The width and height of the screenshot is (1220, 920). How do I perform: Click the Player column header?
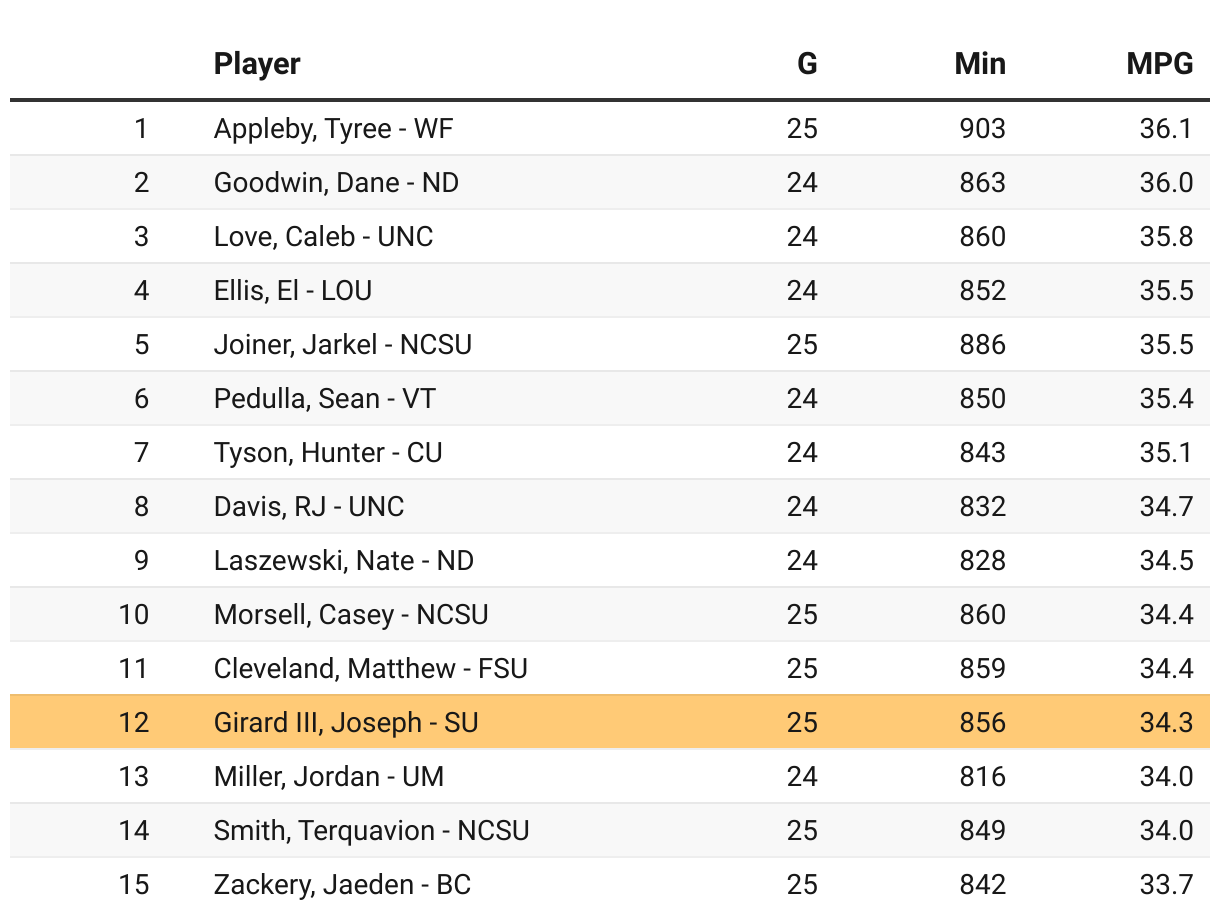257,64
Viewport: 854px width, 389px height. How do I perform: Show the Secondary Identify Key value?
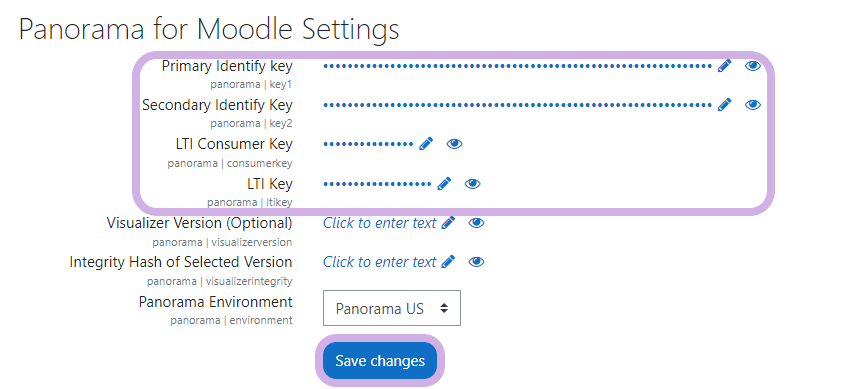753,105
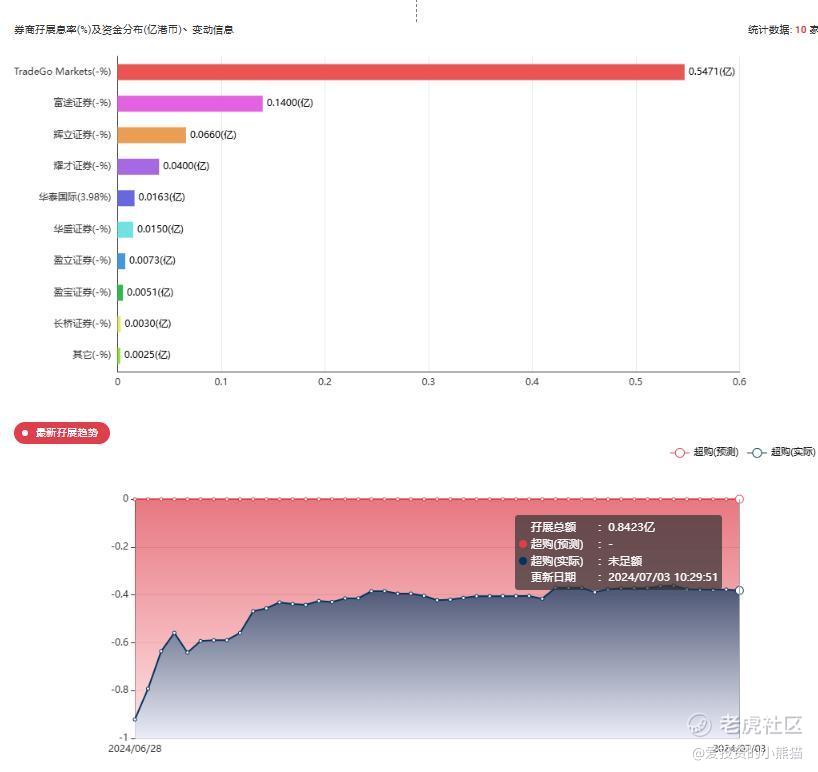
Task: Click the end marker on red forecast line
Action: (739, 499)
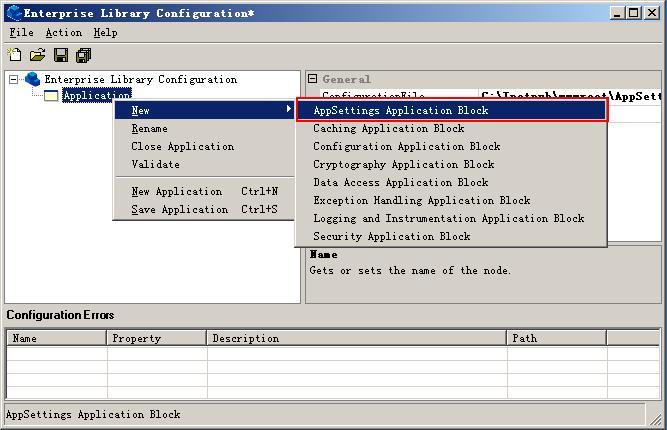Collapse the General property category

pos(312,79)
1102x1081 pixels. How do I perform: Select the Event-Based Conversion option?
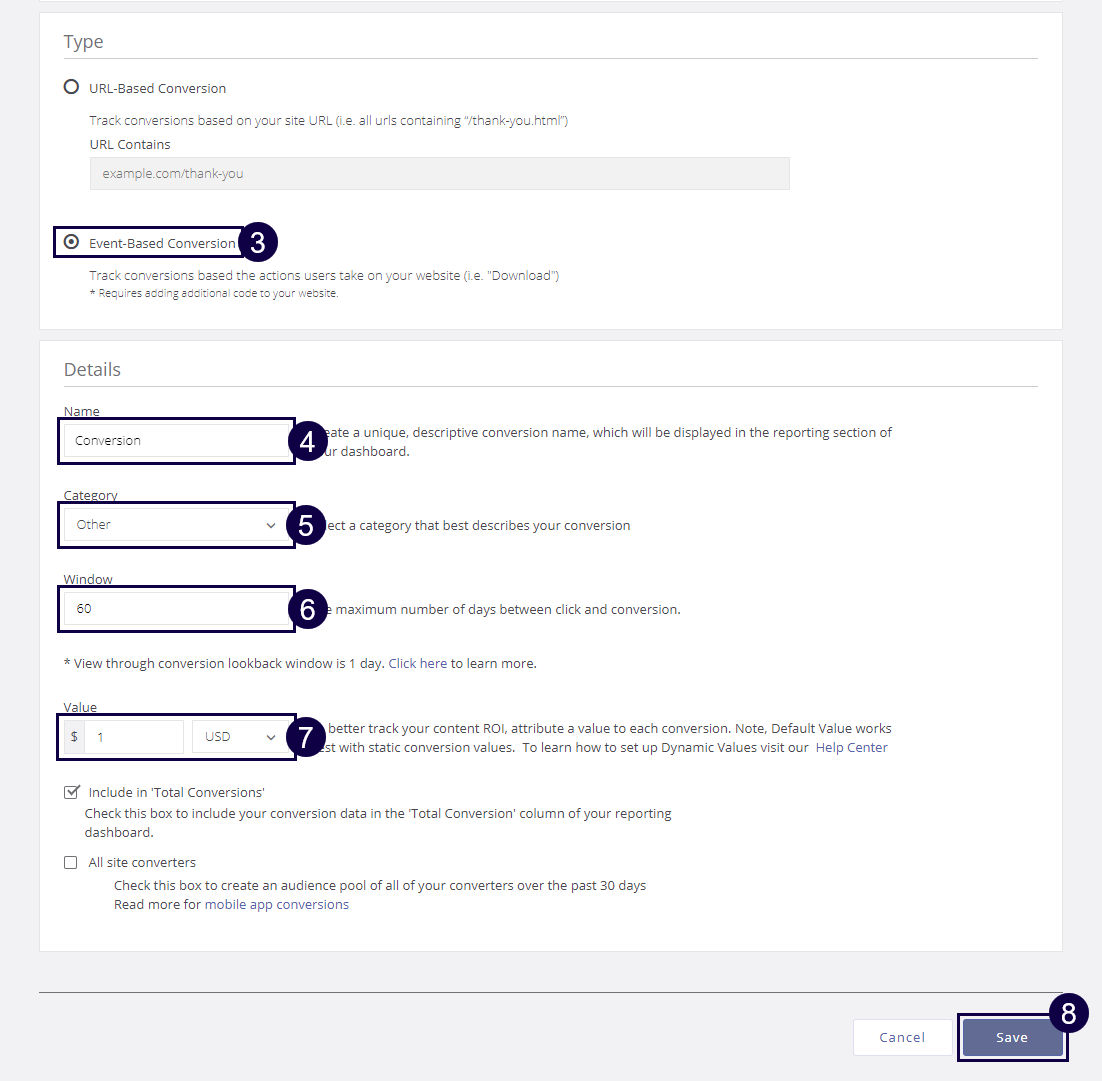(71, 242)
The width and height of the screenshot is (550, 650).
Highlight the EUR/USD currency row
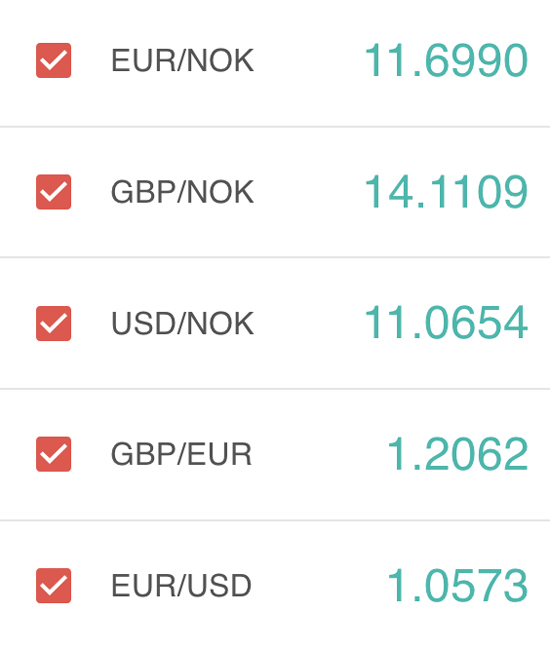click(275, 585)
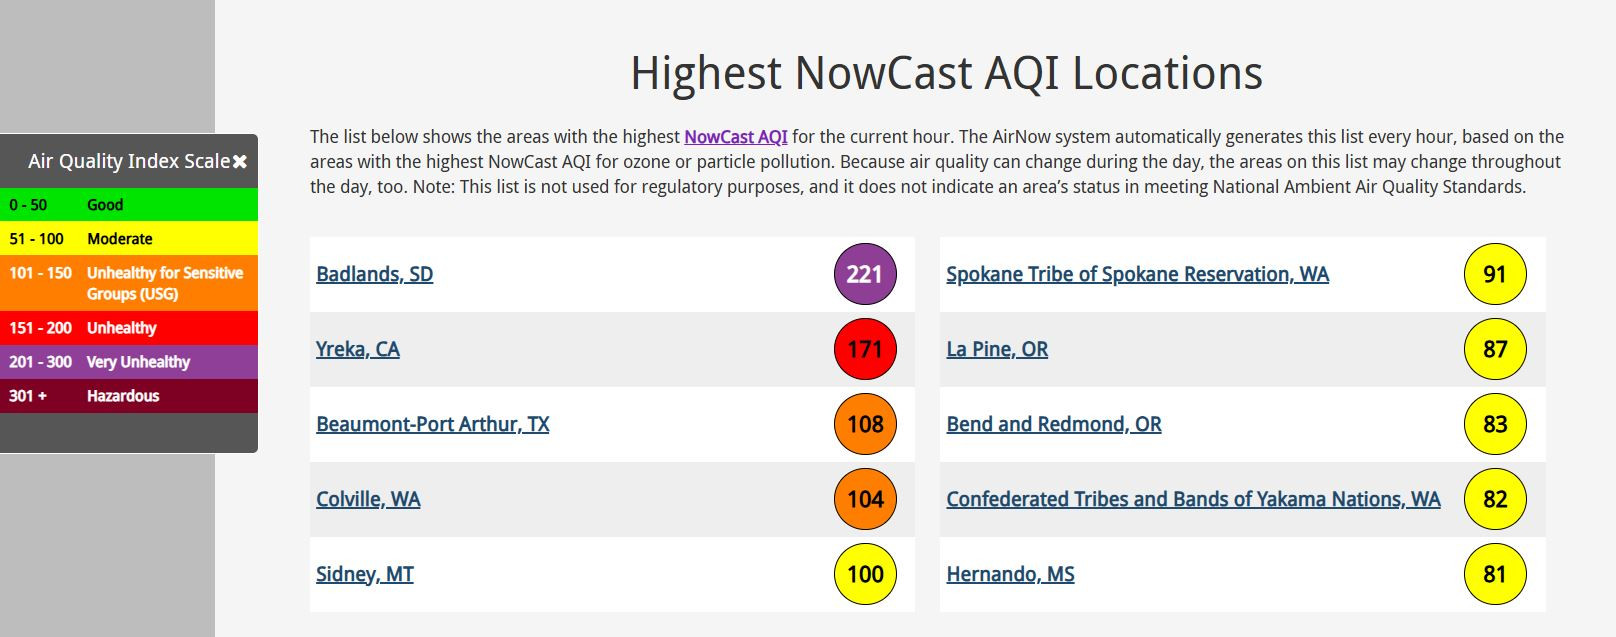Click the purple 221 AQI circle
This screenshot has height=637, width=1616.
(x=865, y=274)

# [Short exercise]
Can you recast all the entries above as a numbered list, skipping blank lines and leaving the pictures out?

# [Exercise answer]
1. The width and height of the screenshot is (1220, 920). How do I perform: Click the Player column header?
2. 257,64
3. Viewport: 854px width, 389px height. How do I perform: Show the Secondary Identify Key value?
4. 753,105
5. Task: Click the end marker on red forecast line
6. Action: (739, 499)
7. Collapse the General property category
8. pos(312,79)
9. 1102x1081 pixels. How do I perform: Select the Event-Based Conversion option?
10. (71, 242)
11. The width and height of the screenshot is (550, 650).
12. Highlight the EUR/USD currency row
13. click(275, 585)
14. Click the purple 221 AQI circle
15. This screenshot has height=637, width=1616.
16. (x=865, y=274)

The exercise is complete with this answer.